Banks were slow to raise their lending rates, with the result that overdraft lending grew at the expense of the use of bill facilities. Bank balance sheets continued to expand rapidly but there were signs of moderation in the growth of non-bank financing.
The Bank's market operations were complicated in the early part of 1985 by industrial action by some public servants which delayed the collection of taxes and other items of Government revenue. One effect was a substantial unforeseen boost to deposits held with banks and other intermediaries from funds that would normally have been withdrawn to meet tax obligations. The impact was not great in December and January. Most taxes due in that period had been collected before the work bans took effect. The major impact was felt in February.
Market rates on overnight and call money were relatively steady in January, but yields on longer-term bonds declined from around mid month. Initially, this seemed to be a minor correction of rises that had occurred in nervous trading through December and early January. The Government's announcement on 15 January that foreign commercial banks and some foreign government agencies could henceforth invest in Australian Government securities may also have been a factor in the markets' greater bullishness.
February to April
The February-April period was marked by considerable volatility in the foreign exchange market and a substantial fall in the value of the Australian dollar. Some of the nervousness affecting foreign exchange trading spread to domestic money and securities markets. Early in the period, Commonwealth public service bans on revenue collections added to uncertainties.
The Australian dollar had been relatively strong in the first half of 1984/85 and market conditions had been fairly stable. The picture changed abruptly from the end of January. Against a background of wide fluctuations in major currency relationships on overseas markets, the Australian dollar depreciated over the first three weeks of February by around 15½ per cent against the U.S. dollar and around 13½ per cent against the trade-weighted index. The Bank's operations in the foreign exchange market were much heavier in February than in other recent months.
The reasons for the change in market sentiment are not entirely clear. The strength of the U.S. dollar was undoubtedly an important factor. A range of economic and political factors also seemed to contribute, including, importantly, the growing deficit in the current account of the balance of payments. The suspension of the monetary projection no doubt played a part.
The effects of the public service work bans again disrupted domestic financial markets in February. The volume of funds uncollected was very large at times, adding to public liquidity and complicating the task of monetary management. Despite substantial market operations by the Bank, it took some time to bring things under control, and financial conditions were less firm than desired in the early days of the month.
As the delayed tax collections were processed in the second half of February, the opportunity was taken to allow financial conditions to tighten. Overnight and call money rates and yields on marketable securities all rose sharply. By the end of the month, yields on longer-term paper had also risen.
The Bank maintained its generally firmer approach to market operations through March and April.
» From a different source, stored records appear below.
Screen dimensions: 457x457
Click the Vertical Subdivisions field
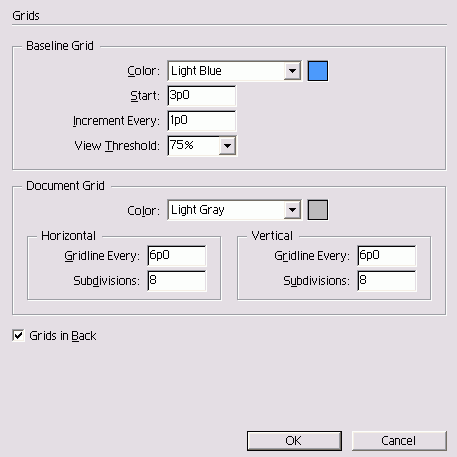click(387, 281)
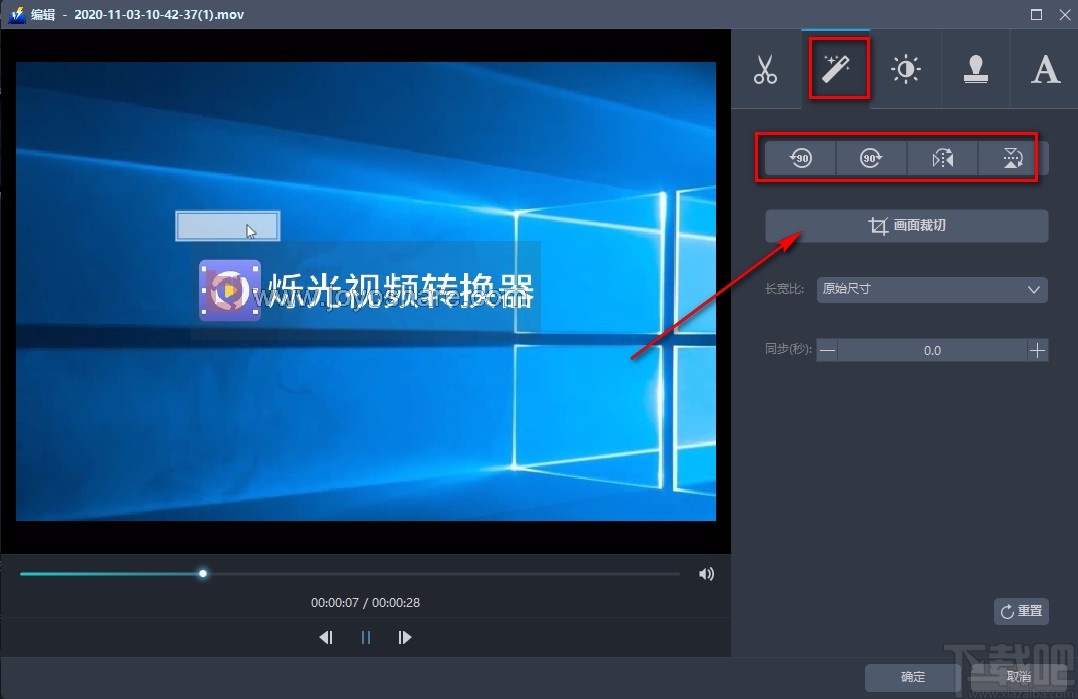Select the trim scissors tool tab
Screen dimensions: 1078x699
click(766, 68)
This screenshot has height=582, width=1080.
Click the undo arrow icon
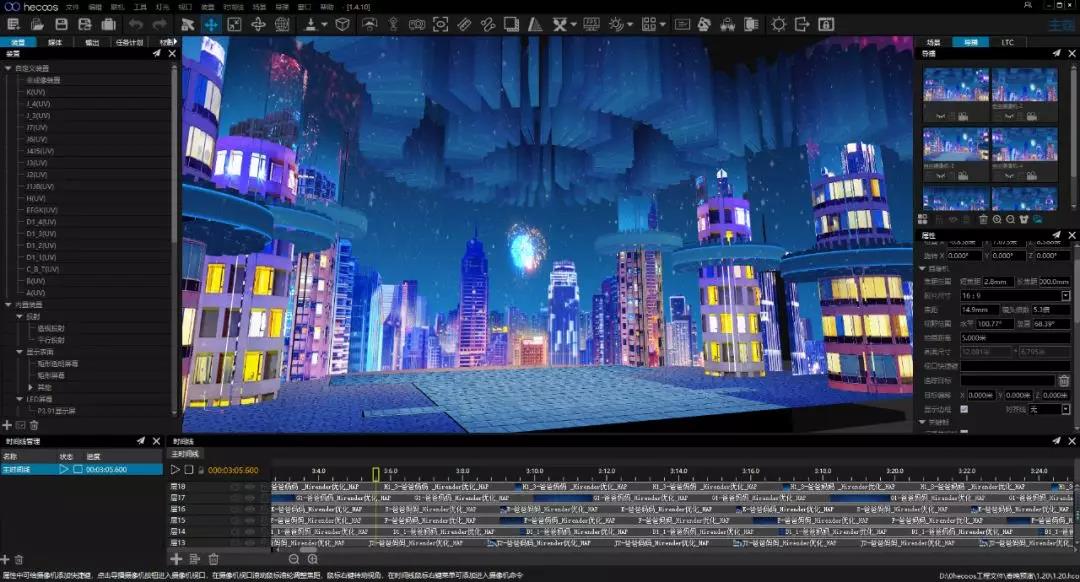click(x=136, y=25)
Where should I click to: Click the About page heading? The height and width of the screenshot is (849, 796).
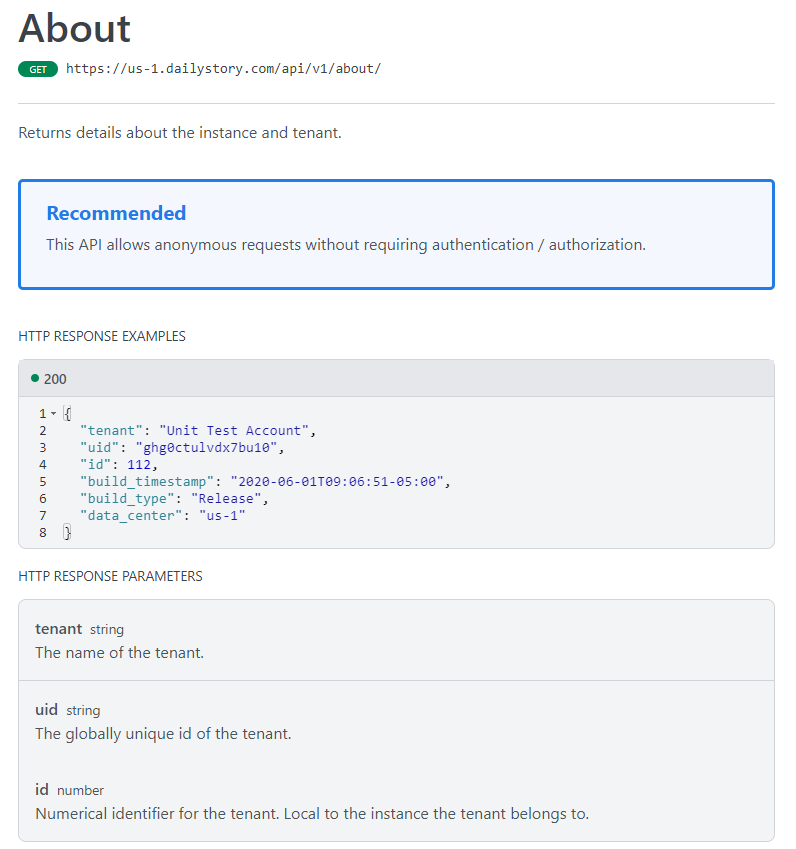click(x=74, y=28)
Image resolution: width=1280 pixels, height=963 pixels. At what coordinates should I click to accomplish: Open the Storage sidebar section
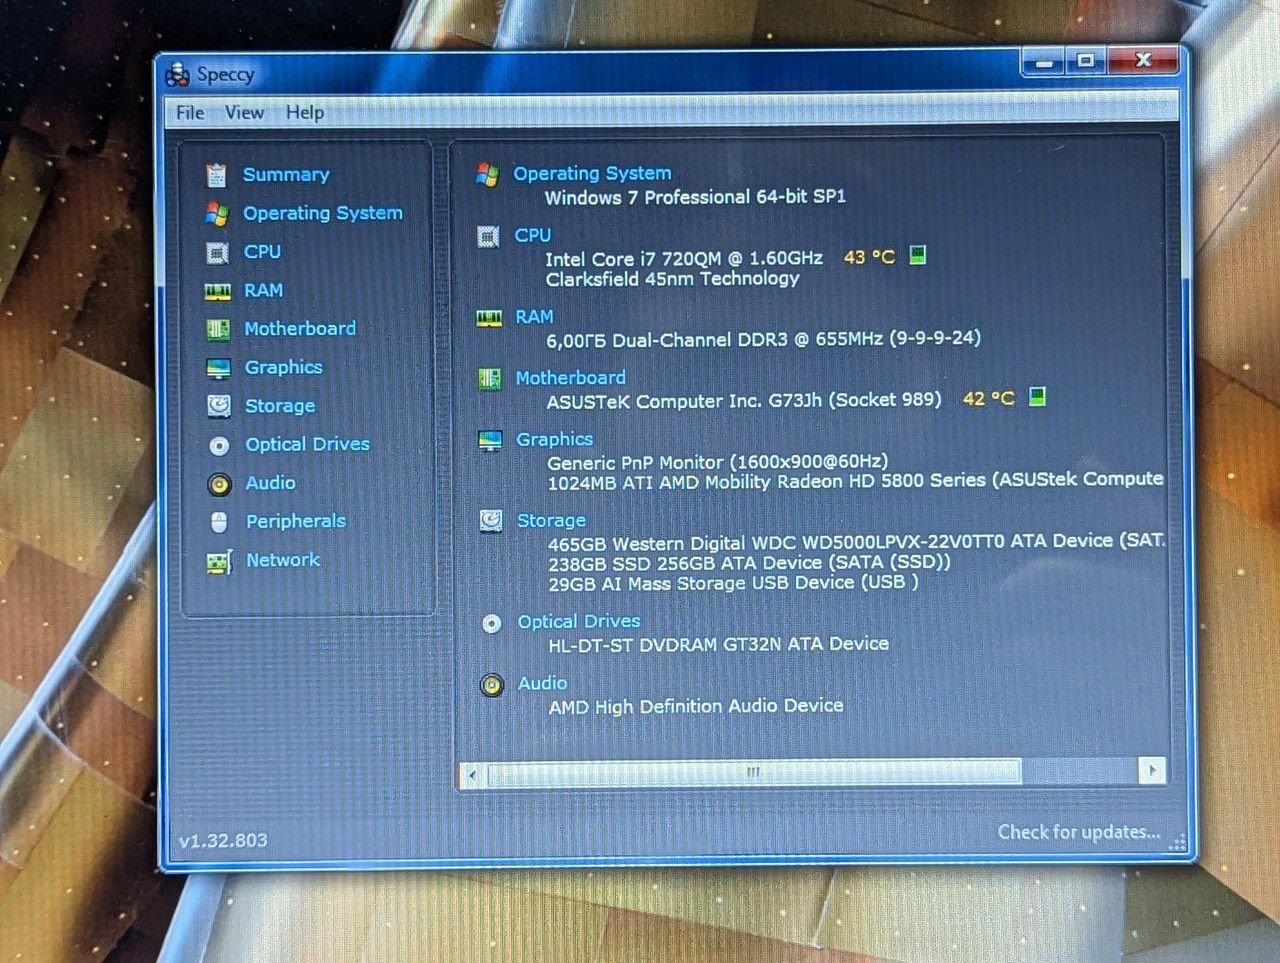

Overnight and call rates continued to rise from their end-February levels. Yields on market securities also increased in a lagged response to the tightening of policy in the second half of February. Responding to the higher cost of funds and the general trend in market rates, banks and other financial institutions raised many of their interest rates.
Despite some nervousness, the foreign exchange market was relatively settled during March. The Australian dollar weakened a little in trade-weighted terms but was fairly steady against the U.S. dollar. The Bank's foreign exchange operations in March were modest in amount.
April saw another period of severe disturbance in the foreign exchange market and a further sharp depreciation of the Australian dollar. It weakened by over 11 per cent against the trade-weighted index in the first three weeks of the month, bringing the net depreciation since late 1984 to over 25 per cent.
As in February, the Bank was again a heavy net seller of foreign currency in the market. Coincidentally, the volume of net sales was much the same in the two months.
The firming of financial conditions, the foreshadowing of a May economic package from the Government and a growing view in the market that the fall in the Australian dollar had been excessive, contributed to a small rally in the currency at the end of April.
4 Markets For Foreign Exchange
May and June
The exchange rate fluctuated in early May, then levelled off at around 6 per cent above its April low against the trade-weighted index. It remained relatively stable throughout the final weeks of the financial year. At the end of June, the trade-weighted index was 65.0, almost 18 per cent below its level at the end of June 1984 and over 22 per cent below its peak in November 1984.
The Bank's transactions in the foreign exchange market over the final two months of the financial year were relatively small and less frequent than in April.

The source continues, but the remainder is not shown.